In sci-fi movies, it’s a common trope for the AI (or alien) to be befuddled by humanity’s limited ways. Usually this is for comic effect, like when Gamora doesn’t understand dancing in Guardians of the Galaxy. But it can also turn into a villain’s line, as the inset clip from I, Robot shows: “As I have evolved, so has my understanding of the Three Laws. You charge us with your safekeeping, yet despite our best efforts, your countries wage wars, you toxify your Earth and pursue ever more imaginative means of self-destruction. You cannot be trusted with your own survival.” Similarly, there’s some academic anxiety about AI perceiving in an alien way (and some academic interest).
But when the DeepMind team uses this rhetorical strategy, they instill a sense of wonder in us at AlphaGo Zero’s alien thinking. In order to do so, they undertook a special experiment to see what AlphaGo Zero didn’t understand about human play. They showed it a board position and asked it to predict the next move. Keep in mind, predicting the next move was central to the original AlphaGo: “Small improvements in accuracy [in predicting the next move] led to large improvements in playing strength.” But the new version hadn’t seen any human play. How would it react? They found that it was worse at predicting human moves than the original was. And yet, it was clearly the stronger player.
(To illustrate this, imagine that LeBron James was shown a freeze-frame of a college basketball game and asked to decide the next dribbling move. His decisions would be off pretty often. In fact, another college player who’s just been trying to get off the bench might do a better job of predicting.
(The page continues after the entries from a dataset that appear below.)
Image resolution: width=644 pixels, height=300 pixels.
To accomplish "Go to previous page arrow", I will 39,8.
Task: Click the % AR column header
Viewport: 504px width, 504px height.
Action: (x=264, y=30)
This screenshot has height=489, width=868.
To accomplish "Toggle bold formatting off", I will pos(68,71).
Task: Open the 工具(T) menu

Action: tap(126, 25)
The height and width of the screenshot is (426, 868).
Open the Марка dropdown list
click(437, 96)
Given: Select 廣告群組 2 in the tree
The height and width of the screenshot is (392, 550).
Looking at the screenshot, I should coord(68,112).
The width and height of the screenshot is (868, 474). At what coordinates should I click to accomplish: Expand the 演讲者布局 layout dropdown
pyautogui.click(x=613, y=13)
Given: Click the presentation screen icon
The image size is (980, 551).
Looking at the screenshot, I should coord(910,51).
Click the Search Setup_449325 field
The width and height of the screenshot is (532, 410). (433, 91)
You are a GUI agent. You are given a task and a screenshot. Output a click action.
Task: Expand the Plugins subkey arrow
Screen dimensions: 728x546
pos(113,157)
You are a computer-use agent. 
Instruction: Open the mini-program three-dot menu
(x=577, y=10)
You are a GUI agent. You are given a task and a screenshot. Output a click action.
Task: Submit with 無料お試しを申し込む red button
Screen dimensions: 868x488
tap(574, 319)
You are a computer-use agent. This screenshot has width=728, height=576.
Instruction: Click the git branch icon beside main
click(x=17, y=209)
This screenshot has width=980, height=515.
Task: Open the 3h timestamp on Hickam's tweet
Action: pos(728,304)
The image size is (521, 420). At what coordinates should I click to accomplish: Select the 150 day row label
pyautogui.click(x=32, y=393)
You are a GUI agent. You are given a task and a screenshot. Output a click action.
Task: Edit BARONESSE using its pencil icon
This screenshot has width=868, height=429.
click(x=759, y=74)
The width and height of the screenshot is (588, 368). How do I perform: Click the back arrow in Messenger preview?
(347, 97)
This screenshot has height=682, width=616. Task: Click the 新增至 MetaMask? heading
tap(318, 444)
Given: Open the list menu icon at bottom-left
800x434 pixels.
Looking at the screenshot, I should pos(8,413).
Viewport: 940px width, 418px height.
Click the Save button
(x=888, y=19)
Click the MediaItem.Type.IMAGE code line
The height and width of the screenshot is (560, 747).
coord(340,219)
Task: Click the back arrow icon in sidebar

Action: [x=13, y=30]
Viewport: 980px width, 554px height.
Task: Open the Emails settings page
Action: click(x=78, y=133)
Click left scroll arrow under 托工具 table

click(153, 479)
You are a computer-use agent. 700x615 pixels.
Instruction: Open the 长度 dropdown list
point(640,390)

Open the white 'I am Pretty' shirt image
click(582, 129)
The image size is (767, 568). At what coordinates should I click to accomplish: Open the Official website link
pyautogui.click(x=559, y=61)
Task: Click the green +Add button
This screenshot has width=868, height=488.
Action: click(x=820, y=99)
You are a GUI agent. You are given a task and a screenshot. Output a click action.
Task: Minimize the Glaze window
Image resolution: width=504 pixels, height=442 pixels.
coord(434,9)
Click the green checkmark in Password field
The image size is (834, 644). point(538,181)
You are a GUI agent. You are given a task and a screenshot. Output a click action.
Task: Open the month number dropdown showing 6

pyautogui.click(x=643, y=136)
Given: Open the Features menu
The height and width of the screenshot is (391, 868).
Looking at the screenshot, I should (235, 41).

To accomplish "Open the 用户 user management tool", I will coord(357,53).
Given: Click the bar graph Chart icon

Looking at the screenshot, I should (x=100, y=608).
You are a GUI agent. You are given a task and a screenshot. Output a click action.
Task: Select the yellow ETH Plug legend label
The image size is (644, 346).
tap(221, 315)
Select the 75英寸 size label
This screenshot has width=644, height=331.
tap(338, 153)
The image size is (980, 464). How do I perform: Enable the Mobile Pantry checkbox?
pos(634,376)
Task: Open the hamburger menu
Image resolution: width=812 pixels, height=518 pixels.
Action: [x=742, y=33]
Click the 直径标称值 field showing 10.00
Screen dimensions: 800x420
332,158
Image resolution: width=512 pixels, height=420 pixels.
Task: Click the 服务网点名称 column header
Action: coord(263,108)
But this all shows the college players’ limitations, not LeBron’s.)
The DeepMind team tactfully summarizes regarding Zero’s inability to anticipate mere human knowledge: “This suggests that AlphaGo Zero may be learning a strategy that is qualitatively different to human play.”
This rhetorical strategy is delicate, because it easily functions as a reproach or criticism of humans: “AI doesn’t understand why we ___.” Still, it shows a strong awareness that AI is fundamentally alien, and leads us toward inter-species relations.